Phenomenological language

When the authors of the Bible describes something, it is not necessarily stating things are literally that way, but rather simply describing things as how they observe it.

Much of the Bible comes to us with language that describes the way things appear to the naked eye. The language used is descriptive of the ways things look from our perspective and is not necessarily asserting precise scientific fact. An example of this is the description of the sun rising. Unless we understand the use of phenomenological language, we might think that the Bible teaches that the earth is at the center of the universe. When we realize that the Bible describes things according to appearance, we see that the Bible is not really saying that the sun revolves around the earth. Rather, it is merely saying that the sun rises because, to our naked eye, it looks like the sun moves and the earth does not. This use of language is still current. The meterologist gives us the time of sunrise, but nobody assumes he is teaching that the sun revolves around the earth.

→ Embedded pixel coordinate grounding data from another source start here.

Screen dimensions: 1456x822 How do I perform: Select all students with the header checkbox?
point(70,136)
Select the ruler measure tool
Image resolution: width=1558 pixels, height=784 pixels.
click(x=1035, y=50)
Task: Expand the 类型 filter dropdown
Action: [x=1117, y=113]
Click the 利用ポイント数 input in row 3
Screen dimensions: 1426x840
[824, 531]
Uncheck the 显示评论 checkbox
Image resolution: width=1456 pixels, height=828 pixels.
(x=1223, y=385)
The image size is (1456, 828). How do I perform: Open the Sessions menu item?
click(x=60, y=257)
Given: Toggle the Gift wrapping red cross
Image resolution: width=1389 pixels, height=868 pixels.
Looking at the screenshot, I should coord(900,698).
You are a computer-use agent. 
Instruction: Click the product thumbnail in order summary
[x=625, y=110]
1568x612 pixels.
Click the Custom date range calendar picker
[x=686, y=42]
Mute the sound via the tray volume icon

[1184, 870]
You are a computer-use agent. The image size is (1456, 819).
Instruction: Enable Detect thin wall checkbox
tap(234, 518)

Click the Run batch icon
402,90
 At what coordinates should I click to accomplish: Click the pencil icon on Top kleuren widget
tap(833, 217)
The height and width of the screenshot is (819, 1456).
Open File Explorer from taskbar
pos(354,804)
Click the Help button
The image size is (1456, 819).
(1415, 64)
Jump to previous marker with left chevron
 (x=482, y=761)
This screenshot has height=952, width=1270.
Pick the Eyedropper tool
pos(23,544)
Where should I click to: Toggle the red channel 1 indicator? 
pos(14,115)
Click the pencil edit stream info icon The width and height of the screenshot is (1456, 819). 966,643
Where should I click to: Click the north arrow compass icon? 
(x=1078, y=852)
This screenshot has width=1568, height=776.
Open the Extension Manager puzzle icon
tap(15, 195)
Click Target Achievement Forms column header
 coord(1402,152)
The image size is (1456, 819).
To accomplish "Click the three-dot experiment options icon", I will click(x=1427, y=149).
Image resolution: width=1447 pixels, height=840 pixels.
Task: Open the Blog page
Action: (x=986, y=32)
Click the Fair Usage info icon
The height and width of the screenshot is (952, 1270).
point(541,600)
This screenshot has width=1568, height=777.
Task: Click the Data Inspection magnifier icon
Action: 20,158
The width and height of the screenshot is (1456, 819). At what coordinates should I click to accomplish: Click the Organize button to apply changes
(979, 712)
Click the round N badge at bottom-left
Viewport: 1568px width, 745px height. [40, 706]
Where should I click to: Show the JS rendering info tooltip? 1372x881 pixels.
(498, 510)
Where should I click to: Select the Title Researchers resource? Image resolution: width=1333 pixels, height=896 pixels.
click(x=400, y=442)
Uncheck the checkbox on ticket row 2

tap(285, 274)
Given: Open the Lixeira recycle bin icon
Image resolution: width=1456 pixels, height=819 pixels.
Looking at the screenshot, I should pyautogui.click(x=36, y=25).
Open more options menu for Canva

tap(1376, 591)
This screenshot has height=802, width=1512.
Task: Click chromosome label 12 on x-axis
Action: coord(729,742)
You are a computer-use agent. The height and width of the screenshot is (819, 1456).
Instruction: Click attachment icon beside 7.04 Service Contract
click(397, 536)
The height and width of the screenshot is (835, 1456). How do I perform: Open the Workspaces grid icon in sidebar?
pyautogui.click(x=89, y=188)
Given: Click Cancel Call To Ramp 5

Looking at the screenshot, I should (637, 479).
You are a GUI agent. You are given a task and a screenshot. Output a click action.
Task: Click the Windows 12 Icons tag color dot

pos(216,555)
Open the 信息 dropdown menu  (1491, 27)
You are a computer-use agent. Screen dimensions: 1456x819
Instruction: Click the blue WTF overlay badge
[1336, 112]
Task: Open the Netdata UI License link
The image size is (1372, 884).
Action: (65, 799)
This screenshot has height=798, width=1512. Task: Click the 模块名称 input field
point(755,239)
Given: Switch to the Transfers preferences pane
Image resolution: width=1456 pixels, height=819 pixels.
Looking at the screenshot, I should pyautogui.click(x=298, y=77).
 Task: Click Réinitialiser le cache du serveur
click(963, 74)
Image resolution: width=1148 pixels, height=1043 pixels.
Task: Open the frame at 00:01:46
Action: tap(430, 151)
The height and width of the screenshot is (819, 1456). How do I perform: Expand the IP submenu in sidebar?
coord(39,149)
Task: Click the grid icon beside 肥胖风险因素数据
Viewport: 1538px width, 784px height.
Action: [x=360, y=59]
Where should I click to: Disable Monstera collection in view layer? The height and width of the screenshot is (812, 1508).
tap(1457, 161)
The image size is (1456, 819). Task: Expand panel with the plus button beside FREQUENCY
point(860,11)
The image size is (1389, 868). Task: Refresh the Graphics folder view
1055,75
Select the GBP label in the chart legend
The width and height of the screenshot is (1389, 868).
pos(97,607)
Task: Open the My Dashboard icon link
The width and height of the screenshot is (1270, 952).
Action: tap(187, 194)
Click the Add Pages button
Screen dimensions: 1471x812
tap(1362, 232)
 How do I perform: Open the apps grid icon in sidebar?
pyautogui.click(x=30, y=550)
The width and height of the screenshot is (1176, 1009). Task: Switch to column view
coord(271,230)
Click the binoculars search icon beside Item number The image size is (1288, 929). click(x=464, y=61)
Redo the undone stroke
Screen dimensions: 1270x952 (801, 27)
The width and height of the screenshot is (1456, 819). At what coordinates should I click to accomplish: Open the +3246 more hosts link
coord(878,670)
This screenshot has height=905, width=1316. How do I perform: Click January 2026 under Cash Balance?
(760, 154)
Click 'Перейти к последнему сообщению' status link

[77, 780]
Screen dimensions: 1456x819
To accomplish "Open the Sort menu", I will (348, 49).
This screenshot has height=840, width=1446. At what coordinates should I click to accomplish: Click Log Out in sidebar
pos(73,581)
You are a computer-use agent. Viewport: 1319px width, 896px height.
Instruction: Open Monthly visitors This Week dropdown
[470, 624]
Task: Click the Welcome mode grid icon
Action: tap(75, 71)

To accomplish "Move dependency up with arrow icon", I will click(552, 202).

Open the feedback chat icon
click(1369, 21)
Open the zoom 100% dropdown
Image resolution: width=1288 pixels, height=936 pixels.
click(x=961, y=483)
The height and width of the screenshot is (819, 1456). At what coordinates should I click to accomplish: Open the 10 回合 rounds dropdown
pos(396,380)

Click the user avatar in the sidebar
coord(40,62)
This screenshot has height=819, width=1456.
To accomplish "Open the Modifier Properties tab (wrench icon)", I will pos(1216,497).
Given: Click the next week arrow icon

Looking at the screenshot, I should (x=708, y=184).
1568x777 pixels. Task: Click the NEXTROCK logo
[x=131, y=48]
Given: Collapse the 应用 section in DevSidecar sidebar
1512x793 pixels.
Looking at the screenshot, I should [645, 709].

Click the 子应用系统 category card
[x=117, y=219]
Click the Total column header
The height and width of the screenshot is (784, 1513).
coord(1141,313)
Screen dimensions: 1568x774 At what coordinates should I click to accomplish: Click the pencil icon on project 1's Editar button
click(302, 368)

https://www.ligonier.org/learn/devotion … ry-forms-i

Is it wrong to use phenomenological language? No, as modern, advanced people, we do it all the time.

Why does the language of physical detail have superiority over the language of ordinary human experience? Usually that question is not even asked because it has become an assumed fact that the language of physical science is useful and accurate in a sense that ordinary human language is not. Yet accuracy and usefulness are measured by the uses to which something is put. There are areas in which the language of physical science is not useful, which is proved by the fact that it is not the language we use in ordinary human experience.

https://henrycenter.tiu.edu/2018/09/tru … -language/

There is even an entire field of philosophy that studies this – phenomenology.

The discipline of phenomenology may be defined initially as the study of structures of experience, or consciousness. Literally, phenomenology is the study of “phenomena”: appearances of things, or things as they appear in our experience, or the ways we experience things, thus the meanings things have in our experience. Phenomenology studies conscious experience as experienced from the subjective or first person point of view. This field of philosophy is then to be distinguished from, and related to, the other main fields of philosophy: ontology (the study of being or what is), epistemology (the study of knowledge), logic (the study of valid reasoning), ethics (the study of right and wrong action), etc.

https://plato.stanford.edu/entries/phenomenology/

Phenomenology, in Husserl’s conception, is primarily concerned with the systematic reflection on and study of the structures of consciousness and the phenomena that appear in acts of consciousness. Phenomenology can be clearly differentiated from the Cartesian method of analysis which sees the world as objects, sets of objects, and objects acting and reacting upon one another.

https://en.wikipedia.org/wiki/Phenomeno … hilosophy)

The details of phenomenology goes way into the esoteric for me. But the basic concept is understanding what people observe, rather than approaching things with a rationalistic and reductionistic mindset.

As envisioned by Husserl, phenomenology is a method of philosophical inquiry that rejects the rationalist bias that has dominated Western thought since Plato in favor of a method of reflective attentiveness that discloses the individual’s “lived experience.”

At a minimum, the field of phenomenology as a serious discipline shows there can be a dichotomy between what we observe and what is reality.

“In its root meaning, then, phenomenology is the study of phenomena: literally, appearances as opposed to reality.”
https://plato.stanford.edu/entries/phenomenology/

I’ll touch more on this later, but even in the world of science, there is a dichotomy between what we observe and what is reality. Though we base science on what we observe, how do we know what is actual reality? We might theorize what is reality based on what we observe, but we cannot say with certainty how things really are.